06. Kali Ini Biar Ayah Yang Menggantikannya.

26 4 0
                                    


Sepertinya Pangestu lupa, ia terlalu lama berdiri di depan gerbang sekolah adik kecil tengilnya. Pemuda keras kepala yang memaksa untuk menjemput itu kini tengah menatap ke sekitar, belum terlihat tanda-tanda kalau adiknya akan muncul.

Sudah hampir setengah jam lalu, Pangestu datang menyempatkan waktunya dan meninggalkan pekerjaan penting yang menumpuk. Ia sempat berdebat dengan Abi, pemuda yang tak kalah keras kepala sama dengannya. Belum lagi, mendengar ceramah sang ayah, juga protes Pandu.

"Kakaknya Neal, bukan, ya?"

Sontak saja Pangestu terkejut dan langsung menoleh ke sumber suara. Anak lelaki yang berdiri di belakangnya itu menggaruk bagian belakang leher sambil mengerutkan kening.

Ekspresi wajah yang sulit diartikan membuat Pangestu bingung, ia pun membenarkan posisi berdirinya dengan brhadapan penuh pada anak lelaki yang masih diam tanpa kata.

"Maaf, saya kira Neal belum ada yang jemput, soalnya dia di UKS."

"U-uks?"

Anak lelaki itu mengangguk cepat. "Iya, Neal di sana. Sejak dua jam terakhir sampai sekarang belum juga sadar," ucap anak lelaki itu.

Tak tahu ada angin apa dengan pemuda itu, ia sama sekali tak yakin dengan hatinya yang tiba-tiba khawatir begitu mendengar keadaan Neal.

Pagestu hanya mengingat sedikit tentang adiknya, bahkan ini sudah kali kedua adiknya berada di UKS dengan dirinya yang selalu datang menjemput.

"Di mana?" tanya Pangestu saat sampai di dekat perpustakaan, karena panik tak melihat kalau di sebelahnya adalah ruang UKS.

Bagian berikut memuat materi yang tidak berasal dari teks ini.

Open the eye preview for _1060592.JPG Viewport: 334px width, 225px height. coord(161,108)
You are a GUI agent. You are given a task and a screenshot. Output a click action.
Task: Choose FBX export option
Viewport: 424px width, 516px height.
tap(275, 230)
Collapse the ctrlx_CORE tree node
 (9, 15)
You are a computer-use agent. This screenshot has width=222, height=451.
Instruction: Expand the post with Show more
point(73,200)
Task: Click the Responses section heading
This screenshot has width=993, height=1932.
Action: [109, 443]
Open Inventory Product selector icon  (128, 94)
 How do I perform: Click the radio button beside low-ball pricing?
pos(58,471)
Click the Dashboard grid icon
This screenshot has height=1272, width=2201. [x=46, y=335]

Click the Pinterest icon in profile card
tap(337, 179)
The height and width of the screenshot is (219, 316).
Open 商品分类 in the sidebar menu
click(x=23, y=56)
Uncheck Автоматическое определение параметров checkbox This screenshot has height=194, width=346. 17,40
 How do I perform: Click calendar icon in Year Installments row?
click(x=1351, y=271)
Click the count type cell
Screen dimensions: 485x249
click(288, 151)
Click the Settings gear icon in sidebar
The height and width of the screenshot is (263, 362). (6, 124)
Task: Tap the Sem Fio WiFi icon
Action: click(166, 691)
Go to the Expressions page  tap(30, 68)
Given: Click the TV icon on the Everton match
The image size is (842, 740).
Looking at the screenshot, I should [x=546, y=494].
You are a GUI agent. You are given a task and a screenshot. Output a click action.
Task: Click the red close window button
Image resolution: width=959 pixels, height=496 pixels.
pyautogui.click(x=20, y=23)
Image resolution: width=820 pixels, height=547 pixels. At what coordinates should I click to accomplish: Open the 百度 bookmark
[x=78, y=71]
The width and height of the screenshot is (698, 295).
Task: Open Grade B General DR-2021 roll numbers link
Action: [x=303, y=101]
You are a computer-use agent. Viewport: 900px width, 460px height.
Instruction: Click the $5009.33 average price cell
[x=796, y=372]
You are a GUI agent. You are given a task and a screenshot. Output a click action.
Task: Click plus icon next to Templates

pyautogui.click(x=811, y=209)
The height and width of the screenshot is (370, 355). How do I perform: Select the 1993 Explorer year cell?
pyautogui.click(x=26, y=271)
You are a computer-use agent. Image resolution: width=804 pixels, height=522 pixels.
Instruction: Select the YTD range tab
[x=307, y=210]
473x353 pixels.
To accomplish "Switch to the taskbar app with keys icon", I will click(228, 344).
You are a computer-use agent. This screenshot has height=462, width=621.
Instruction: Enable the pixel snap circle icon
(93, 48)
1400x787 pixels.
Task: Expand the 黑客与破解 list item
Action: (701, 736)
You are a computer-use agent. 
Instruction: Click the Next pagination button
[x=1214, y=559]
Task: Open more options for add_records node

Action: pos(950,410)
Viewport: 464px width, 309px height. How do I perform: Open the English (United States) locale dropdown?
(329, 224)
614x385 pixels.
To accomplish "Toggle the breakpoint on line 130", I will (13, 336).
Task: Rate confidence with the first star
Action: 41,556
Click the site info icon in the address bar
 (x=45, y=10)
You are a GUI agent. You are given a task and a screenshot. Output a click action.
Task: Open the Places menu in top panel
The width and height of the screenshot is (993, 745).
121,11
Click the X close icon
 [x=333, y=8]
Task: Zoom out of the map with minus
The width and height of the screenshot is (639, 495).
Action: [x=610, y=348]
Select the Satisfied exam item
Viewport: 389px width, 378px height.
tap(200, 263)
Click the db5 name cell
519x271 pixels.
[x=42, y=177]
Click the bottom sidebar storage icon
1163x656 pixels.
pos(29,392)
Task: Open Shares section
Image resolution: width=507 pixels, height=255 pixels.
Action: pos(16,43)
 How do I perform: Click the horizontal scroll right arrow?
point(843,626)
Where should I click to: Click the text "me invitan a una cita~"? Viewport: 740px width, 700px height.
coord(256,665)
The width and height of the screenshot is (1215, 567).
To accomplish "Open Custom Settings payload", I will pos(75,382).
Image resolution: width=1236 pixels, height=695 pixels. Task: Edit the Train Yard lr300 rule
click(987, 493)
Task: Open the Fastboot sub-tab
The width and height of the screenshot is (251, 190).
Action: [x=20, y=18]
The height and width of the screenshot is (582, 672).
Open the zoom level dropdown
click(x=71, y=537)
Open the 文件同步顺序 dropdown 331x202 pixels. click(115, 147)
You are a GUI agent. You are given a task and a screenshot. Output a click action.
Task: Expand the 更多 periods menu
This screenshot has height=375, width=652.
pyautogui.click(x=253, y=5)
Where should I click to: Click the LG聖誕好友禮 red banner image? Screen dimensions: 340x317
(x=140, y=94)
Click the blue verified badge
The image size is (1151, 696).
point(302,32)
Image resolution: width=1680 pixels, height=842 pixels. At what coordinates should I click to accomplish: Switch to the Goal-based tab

Sementara anak lelaki yang membuntuti Pangestu hanya menunjuk, membiarkan pemuda itu masuk lebih dulu.

"Mas..."

Entah itu panggilan atau pengaduan, yang jelas Pangestu langsung memeluk tubuh ringkih Neal yang berusaha bangun untuk duduk tegak.

"Kenapa?"

Neal hanya menggeleng, ia melihat ke arah belakang tubuh kakaknya. Melihat ada Renal di sana sambil melambai.

"Maaf Neal."

"Makasih, lo bisa pulang, Neal biar sama gue." Ucap Pangestu saat pemuda itu menoleh ke belakangnya.

Renal, teman sekelas Neal itu hanya mengangguk, berpamitan lalu pergi. Sementara tubuh tinggi Pangestu masih tetap berdiri di sana usai mengurai peluknya, tak lupa kedua tangan besar pemuda itu pun beralih pada kedua pipi tembam sang adik.

"Pasti nakal lagi, kali ini mau mulai dari mana?"

Neal menundukkan pandangannya ke bawah, melihat kedua kakinya yang seakan mati rasa, untuk kesekian kali.

"Kenapa bukan Bang Abi? Kenapa Lo yang jemput gue?"

Pangestu menarik satu kursi untuk ia duduki usai mengusap pipi adiknya yang sedikit basah. Tak lupa ia juga mengusap kedua kelopak mata Neal yang sedikit terlihat sayu.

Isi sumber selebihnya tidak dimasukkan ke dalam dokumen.